Desde hace 23 años, el combustible que abastece al aeropuerto Arturo Merino Benítez se transporta vía oleoducto desde las plantas de almacenamiento de las compañías distribuidoras en Maipú a través de la central de bombeo de Sonacol ubicada en la calle Cerro Sombrero en la misma comuna.

En los últimos años, la demanda de pasajeros del aeropuerto de Santiago ha registrado un incremento sostenido. El crecimiento que ha experimentado el tráfico aéreo de pasajeros en los últimos seis años en Chile, se duplicó entre 2010 y 2016, pasando de 11 millones de pasajeros, a más de 20 millones, según cifras de la Junta Aeronáutica Civil (JAC).

Durante 2016, y sólo a nivel internacional, se contabilizaron 9.203.482  pasajeros, es decir, 11,5% más en comparación con el 2015; mientras que dentro del territorio nacional viajaron 10.835.958 personas, lo que significó un crecimiento del 9,5% con respecto al 2015.

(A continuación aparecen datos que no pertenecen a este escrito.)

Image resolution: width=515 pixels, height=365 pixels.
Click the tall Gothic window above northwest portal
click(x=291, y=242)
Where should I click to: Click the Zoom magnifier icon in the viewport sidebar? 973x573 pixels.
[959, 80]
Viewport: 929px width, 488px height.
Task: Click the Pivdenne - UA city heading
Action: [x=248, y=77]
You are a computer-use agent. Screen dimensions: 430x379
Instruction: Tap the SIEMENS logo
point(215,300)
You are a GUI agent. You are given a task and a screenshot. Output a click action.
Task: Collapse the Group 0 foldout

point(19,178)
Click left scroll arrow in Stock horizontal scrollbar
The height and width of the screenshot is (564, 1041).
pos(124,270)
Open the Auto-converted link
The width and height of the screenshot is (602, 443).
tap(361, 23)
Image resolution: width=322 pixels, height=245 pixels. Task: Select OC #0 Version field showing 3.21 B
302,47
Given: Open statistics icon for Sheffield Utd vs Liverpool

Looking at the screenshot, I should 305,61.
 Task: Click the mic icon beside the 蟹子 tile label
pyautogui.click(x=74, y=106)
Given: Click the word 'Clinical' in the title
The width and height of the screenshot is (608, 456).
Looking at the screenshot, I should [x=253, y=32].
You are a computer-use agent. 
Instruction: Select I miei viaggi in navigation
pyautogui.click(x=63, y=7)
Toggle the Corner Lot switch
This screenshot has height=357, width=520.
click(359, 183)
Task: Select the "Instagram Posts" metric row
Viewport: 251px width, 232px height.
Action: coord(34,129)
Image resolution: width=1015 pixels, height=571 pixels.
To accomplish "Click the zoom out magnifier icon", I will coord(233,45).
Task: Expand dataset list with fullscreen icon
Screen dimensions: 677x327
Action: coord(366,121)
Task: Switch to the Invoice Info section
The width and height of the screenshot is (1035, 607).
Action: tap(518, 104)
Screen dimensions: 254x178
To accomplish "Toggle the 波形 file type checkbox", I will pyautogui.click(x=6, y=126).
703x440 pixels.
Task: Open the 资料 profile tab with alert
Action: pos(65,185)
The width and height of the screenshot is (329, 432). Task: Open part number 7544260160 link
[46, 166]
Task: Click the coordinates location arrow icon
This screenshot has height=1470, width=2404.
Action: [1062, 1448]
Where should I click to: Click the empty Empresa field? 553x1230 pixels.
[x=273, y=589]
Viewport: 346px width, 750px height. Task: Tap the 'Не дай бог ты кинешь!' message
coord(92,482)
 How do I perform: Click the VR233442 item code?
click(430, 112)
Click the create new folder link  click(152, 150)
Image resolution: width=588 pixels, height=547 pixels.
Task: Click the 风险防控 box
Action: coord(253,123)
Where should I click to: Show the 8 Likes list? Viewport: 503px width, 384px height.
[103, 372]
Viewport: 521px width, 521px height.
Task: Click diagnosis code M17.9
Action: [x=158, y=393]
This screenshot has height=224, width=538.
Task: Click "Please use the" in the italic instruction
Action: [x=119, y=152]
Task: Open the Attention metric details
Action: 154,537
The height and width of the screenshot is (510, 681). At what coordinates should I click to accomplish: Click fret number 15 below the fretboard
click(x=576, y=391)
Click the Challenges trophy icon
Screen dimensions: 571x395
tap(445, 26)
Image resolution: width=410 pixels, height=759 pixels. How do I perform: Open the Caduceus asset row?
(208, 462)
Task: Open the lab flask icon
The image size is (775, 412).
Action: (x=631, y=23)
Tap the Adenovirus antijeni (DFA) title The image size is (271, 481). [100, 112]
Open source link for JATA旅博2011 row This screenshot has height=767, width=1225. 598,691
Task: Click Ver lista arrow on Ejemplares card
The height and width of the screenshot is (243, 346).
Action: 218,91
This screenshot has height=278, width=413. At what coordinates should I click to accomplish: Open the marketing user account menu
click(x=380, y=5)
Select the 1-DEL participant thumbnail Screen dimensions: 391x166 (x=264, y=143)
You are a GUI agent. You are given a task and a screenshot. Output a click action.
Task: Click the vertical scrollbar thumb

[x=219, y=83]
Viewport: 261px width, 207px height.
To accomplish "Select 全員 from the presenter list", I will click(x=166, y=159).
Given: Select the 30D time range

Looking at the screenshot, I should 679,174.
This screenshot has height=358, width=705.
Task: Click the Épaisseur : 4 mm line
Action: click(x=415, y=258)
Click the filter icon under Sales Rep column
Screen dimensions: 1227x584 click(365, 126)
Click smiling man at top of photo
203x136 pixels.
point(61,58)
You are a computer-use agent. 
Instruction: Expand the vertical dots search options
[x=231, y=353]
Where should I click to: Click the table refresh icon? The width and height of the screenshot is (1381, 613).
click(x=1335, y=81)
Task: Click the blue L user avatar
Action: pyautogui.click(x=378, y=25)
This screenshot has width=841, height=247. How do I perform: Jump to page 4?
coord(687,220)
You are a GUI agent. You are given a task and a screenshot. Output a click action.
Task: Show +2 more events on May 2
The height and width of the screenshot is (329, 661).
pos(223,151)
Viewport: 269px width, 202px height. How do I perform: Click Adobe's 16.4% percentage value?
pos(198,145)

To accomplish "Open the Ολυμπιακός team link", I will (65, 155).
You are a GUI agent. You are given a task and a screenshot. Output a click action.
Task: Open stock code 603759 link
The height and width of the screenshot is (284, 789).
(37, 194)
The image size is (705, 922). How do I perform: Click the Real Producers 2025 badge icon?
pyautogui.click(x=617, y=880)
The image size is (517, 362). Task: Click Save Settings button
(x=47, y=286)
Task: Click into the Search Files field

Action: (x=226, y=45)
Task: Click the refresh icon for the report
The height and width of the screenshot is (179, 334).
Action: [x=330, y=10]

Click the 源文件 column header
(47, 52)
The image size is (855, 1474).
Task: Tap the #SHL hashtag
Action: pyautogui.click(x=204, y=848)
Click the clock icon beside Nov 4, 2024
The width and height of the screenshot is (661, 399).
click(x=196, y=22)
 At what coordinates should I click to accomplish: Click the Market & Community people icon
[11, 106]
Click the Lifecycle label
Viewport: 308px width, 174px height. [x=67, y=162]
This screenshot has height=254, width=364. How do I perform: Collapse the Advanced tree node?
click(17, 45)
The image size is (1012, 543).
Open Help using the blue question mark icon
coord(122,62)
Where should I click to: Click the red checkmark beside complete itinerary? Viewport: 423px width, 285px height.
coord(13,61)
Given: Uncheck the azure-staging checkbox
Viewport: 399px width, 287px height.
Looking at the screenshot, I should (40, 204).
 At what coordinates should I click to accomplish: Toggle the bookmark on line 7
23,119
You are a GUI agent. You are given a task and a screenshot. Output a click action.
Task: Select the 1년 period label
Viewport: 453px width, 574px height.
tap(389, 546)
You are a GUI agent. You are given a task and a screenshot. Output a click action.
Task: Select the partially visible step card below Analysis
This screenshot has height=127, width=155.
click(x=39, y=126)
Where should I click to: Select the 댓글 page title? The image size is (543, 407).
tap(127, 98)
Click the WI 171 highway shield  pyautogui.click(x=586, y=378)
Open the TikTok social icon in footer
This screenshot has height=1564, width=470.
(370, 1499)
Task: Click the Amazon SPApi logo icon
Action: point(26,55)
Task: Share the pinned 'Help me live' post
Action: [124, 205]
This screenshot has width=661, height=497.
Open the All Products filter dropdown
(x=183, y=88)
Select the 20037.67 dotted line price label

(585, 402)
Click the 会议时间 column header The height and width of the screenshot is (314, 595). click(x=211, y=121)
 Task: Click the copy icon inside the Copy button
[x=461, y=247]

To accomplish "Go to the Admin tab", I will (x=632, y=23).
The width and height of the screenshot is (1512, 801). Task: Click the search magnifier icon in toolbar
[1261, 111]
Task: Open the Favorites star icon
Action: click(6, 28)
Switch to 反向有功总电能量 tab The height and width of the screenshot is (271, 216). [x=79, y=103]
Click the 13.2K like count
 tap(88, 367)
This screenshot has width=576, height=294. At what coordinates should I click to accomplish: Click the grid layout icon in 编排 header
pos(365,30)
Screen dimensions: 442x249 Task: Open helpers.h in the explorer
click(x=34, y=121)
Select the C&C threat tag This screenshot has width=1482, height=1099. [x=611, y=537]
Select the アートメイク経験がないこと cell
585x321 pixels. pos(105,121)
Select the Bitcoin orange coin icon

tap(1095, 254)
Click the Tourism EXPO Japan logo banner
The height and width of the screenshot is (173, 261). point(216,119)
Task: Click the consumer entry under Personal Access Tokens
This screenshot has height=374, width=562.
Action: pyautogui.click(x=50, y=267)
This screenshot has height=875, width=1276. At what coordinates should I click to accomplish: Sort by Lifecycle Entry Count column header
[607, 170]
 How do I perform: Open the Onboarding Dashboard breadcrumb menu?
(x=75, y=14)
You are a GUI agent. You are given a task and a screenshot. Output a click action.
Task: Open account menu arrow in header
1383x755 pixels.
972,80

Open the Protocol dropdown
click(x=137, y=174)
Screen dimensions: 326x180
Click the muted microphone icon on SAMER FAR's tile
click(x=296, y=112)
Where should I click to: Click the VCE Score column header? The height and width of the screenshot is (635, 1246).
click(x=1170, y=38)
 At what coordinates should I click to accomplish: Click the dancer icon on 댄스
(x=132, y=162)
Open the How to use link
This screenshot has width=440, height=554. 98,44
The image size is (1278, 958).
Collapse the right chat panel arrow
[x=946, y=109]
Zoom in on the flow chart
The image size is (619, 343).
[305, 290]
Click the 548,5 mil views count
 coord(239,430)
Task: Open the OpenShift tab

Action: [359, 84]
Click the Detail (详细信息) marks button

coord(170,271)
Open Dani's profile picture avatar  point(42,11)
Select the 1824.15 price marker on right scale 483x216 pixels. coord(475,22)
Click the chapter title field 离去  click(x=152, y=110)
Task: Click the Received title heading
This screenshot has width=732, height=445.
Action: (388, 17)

En 2019, el aeropuerto Arturo Merino Benítez deberá estar preparado para recibir a 30 millones de pasajeros y 50 millones para la década del 30, razón por la cual se encuentra en proceso de ampliación de su infraestructura.

Frente a este escenario, Sonacol elaboró el Proyecto Segunda Línea Oleoducto Maipú-Aeropuerto Arturo Merino Benítez (M-AAMB), que consiste en instalar un oleoducto con mayor capacidad de transporte de combustible de aviación para satisfacer las crecientes proyecciones de demanda del principal terminal aéreo del país.

La Segunda Línea Oleoducto Maipú-Aeropuerto Arturo Merino Benítez representa una alternativa segura y limpia para el transporte de combustible. Durante su operación, los oleoductos no generan impactos ni perturban la cotidianeidad de las comunidades aledañas, debido a que no emite ruidos y no contamina. Este sistema de transporte es totalmente compatible con la vida urbana gracias a la seguridad que ofrece la más alta tecnología en monitoreo y prevención de riesgos de nivel mundial.